━━━ Task input ━━━
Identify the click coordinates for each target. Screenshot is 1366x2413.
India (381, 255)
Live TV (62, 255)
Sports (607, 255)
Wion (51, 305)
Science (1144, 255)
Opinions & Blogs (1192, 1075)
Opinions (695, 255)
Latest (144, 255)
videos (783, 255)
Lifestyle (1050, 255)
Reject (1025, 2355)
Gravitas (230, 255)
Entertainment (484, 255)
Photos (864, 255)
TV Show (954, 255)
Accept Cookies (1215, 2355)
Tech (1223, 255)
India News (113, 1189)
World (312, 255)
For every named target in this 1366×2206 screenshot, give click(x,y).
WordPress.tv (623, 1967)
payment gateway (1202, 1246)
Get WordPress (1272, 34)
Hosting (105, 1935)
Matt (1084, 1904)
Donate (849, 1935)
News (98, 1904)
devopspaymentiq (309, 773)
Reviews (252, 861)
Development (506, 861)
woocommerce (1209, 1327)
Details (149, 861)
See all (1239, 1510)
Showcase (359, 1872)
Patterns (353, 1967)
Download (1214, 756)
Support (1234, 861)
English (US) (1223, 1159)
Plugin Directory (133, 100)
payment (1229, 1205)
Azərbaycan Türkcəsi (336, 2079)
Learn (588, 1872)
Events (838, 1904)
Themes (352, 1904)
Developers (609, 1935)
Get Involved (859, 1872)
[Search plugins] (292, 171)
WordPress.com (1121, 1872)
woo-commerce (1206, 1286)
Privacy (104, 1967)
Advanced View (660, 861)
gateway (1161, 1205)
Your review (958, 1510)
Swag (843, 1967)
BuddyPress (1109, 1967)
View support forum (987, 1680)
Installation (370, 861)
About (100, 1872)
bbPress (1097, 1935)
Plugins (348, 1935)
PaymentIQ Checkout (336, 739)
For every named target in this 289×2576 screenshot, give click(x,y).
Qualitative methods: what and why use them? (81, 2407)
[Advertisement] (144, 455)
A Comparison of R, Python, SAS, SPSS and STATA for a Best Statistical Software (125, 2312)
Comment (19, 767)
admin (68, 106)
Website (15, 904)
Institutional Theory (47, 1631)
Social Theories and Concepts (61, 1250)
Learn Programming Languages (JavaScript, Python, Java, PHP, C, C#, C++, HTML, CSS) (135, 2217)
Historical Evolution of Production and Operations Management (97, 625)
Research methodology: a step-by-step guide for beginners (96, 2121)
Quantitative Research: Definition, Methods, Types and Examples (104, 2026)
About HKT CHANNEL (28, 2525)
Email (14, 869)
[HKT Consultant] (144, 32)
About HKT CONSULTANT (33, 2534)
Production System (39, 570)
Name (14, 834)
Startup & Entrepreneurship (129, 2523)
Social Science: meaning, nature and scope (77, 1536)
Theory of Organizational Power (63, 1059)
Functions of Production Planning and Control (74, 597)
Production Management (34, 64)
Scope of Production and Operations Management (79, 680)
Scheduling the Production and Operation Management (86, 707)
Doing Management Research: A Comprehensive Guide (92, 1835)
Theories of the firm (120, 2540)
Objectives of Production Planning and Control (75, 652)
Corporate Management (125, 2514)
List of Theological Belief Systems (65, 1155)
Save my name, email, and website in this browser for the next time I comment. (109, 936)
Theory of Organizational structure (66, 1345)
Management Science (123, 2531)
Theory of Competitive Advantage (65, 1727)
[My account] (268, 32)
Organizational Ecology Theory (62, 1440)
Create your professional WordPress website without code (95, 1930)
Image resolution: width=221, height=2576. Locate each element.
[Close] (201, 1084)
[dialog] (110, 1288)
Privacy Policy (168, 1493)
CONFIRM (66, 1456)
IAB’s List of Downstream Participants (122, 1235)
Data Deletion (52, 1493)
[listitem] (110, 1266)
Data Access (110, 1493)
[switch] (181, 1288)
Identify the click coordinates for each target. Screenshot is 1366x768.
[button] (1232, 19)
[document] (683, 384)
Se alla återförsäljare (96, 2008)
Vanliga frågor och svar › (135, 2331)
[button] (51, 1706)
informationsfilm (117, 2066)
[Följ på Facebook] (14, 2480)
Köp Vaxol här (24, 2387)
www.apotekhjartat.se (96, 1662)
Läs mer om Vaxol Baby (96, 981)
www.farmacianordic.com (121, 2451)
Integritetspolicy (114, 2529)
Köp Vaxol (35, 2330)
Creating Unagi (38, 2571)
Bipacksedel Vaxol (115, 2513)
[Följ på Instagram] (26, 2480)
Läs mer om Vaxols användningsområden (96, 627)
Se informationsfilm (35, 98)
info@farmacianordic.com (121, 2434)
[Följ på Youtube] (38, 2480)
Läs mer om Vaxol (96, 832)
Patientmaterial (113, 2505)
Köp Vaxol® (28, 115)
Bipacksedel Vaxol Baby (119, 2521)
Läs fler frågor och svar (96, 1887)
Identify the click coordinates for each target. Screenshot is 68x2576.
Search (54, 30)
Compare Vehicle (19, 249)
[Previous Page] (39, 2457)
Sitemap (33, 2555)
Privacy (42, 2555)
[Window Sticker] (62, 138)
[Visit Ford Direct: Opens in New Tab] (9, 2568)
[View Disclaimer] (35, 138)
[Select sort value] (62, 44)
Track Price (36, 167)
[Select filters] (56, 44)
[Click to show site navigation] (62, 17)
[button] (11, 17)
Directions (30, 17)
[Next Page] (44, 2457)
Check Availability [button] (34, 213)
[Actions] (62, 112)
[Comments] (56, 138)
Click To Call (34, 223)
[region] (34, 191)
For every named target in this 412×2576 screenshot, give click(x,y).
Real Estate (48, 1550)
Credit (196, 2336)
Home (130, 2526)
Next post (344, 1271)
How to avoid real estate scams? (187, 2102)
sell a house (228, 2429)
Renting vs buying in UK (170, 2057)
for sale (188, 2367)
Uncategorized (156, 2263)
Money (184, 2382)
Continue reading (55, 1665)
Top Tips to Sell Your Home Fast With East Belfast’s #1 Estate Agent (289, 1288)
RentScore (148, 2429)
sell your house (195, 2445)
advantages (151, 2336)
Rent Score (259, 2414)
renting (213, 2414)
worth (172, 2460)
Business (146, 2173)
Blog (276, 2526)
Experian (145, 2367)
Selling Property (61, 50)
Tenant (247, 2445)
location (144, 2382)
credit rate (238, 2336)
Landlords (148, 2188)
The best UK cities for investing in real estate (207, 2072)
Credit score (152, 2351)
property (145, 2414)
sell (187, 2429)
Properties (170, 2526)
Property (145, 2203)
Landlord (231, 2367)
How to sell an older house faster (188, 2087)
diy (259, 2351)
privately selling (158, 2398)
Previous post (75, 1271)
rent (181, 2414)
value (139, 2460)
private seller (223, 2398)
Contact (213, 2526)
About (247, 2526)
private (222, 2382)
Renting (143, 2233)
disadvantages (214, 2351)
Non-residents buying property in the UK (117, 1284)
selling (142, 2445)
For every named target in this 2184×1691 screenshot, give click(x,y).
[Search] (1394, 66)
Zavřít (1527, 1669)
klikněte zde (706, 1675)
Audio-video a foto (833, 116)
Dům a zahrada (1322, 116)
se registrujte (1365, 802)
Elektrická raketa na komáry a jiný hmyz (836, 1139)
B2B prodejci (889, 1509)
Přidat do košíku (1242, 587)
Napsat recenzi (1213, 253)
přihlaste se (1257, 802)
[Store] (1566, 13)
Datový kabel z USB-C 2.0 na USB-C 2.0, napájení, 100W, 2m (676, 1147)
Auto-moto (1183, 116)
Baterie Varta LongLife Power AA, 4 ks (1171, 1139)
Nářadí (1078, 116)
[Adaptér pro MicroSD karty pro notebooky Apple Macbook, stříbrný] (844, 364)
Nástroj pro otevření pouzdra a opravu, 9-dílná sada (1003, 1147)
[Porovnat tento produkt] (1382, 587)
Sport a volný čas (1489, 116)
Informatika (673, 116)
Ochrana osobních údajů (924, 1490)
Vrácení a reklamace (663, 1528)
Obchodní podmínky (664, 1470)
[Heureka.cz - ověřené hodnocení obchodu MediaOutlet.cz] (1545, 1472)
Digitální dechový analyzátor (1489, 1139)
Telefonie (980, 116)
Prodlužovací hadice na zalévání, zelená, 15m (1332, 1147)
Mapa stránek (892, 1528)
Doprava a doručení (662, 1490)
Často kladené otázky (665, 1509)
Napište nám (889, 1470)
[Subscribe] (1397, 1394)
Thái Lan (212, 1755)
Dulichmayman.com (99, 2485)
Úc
━━━
What the exercise asks: Retype every line of the listing, word for word, from its opening line to the line that holds "Events (838, 1904)", and include that last line too.

Expected answer:
Identify the click coordinates for each target. Screenshot is 1366x2413.
India (381, 255)
Live TV (62, 255)
Sports (607, 255)
Wion (51, 305)
Science (1144, 255)
Opinions & Blogs (1192, 1075)
Opinions (695, 255)
Latest (144, 255)
videos (783, 255)
Lifestyle (1050, 255)
Reject (1025, 2355)
Gravitas (230, 255)
Entertainment (484, 255)
Photos (864, 255)
TV Show (954, 255)
Accept Cookies (1215, 2355)
Tech (1223, 255)
India News (113, 1189)
World (312, 255)
For every named target in this 1366×2206 screenshot, give click(x,y).
WordPress.tv (623, 1967)
payment gateway (1202, 1246)
Get WordPress (1272, 34)
Hosting (105, 1935)
Matt (1084, 1904)
Donate (849, 1935)
News (98, 1904)
devopspaymentiq (309, 773)
Reviews (252, 861)
Development (506, 861)
woocommerce (1209, 1327)
Details (149, 861)
See all (1239, 1510)
Showcase (359, 1872)
Patterns (353, 1967)
Download (1214, 756)
Support (1234, 861)
English (US) (1223, 1159)
Plugin Directory (133, 100)
payment (1229, 1205)
Azərbaycan Türkcəsi (336, 2079)
Learn (588, 1872)
Events (838, 1904)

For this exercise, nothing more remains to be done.